Written exercise
Reproduce the records word for word, from the first line through the line containing "Insert a bulleted".
++++++++++++++++++++
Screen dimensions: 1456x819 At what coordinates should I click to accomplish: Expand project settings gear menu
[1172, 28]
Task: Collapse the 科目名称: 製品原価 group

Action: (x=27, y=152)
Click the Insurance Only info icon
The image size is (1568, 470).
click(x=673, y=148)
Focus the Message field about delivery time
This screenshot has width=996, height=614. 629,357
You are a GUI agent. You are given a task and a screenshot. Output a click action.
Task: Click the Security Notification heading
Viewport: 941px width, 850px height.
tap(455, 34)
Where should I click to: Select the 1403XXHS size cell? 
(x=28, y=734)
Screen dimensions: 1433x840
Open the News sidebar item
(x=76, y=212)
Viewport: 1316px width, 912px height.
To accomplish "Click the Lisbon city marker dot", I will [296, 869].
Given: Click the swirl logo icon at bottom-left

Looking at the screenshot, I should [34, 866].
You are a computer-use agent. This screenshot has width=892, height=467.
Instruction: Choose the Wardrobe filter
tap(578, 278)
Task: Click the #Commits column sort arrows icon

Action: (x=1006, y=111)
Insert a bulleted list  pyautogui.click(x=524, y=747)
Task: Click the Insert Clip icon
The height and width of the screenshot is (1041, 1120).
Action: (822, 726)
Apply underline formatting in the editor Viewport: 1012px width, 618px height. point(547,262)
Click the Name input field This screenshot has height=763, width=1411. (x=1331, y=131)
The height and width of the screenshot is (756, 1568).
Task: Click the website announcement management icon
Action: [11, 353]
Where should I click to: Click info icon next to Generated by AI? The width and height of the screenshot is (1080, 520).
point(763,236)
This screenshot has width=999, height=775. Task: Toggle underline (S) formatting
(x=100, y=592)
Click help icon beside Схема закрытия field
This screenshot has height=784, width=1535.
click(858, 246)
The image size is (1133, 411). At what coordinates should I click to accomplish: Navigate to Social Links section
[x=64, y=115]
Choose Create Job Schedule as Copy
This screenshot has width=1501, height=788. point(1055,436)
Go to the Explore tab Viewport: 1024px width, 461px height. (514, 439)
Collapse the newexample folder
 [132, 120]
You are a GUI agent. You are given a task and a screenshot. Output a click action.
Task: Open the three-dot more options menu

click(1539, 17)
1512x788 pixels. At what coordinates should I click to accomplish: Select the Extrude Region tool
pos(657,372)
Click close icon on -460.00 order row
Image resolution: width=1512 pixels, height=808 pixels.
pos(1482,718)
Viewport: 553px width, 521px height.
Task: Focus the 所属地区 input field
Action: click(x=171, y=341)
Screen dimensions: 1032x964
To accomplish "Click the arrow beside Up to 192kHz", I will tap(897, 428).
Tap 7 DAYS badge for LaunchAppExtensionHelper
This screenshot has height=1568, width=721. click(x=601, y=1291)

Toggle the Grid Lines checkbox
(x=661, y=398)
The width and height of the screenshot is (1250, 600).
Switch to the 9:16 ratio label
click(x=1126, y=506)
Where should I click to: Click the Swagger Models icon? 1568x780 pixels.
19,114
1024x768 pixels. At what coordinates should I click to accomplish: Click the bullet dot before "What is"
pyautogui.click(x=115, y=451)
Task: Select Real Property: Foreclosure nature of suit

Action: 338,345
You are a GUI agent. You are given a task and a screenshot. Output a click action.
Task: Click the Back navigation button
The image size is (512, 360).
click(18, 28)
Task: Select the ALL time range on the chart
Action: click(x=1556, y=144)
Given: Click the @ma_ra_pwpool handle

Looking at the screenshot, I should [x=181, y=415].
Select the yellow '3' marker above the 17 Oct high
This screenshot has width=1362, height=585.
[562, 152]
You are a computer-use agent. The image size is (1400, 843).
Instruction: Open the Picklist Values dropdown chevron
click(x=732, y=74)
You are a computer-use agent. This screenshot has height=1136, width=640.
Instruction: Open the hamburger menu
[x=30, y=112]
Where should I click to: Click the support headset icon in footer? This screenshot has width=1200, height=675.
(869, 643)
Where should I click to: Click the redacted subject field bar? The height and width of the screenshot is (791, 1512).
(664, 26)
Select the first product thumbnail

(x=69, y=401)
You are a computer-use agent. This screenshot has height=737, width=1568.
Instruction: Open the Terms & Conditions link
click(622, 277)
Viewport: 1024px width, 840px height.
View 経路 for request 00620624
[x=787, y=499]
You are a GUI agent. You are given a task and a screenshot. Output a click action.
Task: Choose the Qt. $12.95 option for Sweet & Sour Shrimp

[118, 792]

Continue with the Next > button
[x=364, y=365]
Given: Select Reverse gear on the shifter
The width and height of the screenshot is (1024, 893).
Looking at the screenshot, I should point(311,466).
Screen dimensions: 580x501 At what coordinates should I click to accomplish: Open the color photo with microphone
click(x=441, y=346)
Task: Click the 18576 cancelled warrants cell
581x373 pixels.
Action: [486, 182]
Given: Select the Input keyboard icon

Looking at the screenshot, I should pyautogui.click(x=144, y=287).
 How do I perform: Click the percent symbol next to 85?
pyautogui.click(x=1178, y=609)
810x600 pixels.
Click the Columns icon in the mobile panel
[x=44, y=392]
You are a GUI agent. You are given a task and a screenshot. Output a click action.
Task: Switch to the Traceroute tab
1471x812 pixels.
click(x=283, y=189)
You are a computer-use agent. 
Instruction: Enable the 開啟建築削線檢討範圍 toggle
++++++++++++++++++++
Answer below
Screen dimensions: 1456x819 At what coordinates should I click to accomplish: Expand project settings gear menu
[1172, 28]
Task: Collapse the 科目名称: 製品原価 group

Action: (x=27, y=152)
Click the Insurance Only info icon
The image size is (1568, 470).
click(x=673, y=148)
Focus the Message field about delivery time
This screenshot has width=996, height=614. 629,357
You are a GUI agent. You are given a task and a screenshot. Output a click action.
Task: Click the Security Notification heading
Viewport: 941px width, 850px height.
tap(455, 34)
Where should I click to: Select the 1403XXHS size cell? 
(x=28, y=734)
Screen dimensions: 1433x840
Open the News sidebar item
(x=76, y=212)
Viewport: 1316px width, 912px height.
To accomplish "Click the Lisbon city marker dot", I will [296, 869].
Given: Click the swirl logo icon at bottom-left

Looking at the screenshot, I should [34, 866].
You are a computer-use agent. This screenshot has width=892, height=467.
Instruction: Choose the Wardrobe filter
tap(578, 278)
Task: Click the #Commits column sort arrows icon

Action: (x=1006, y=111)
Insert a bulleted list  pyautogui.click(x=524, y=747)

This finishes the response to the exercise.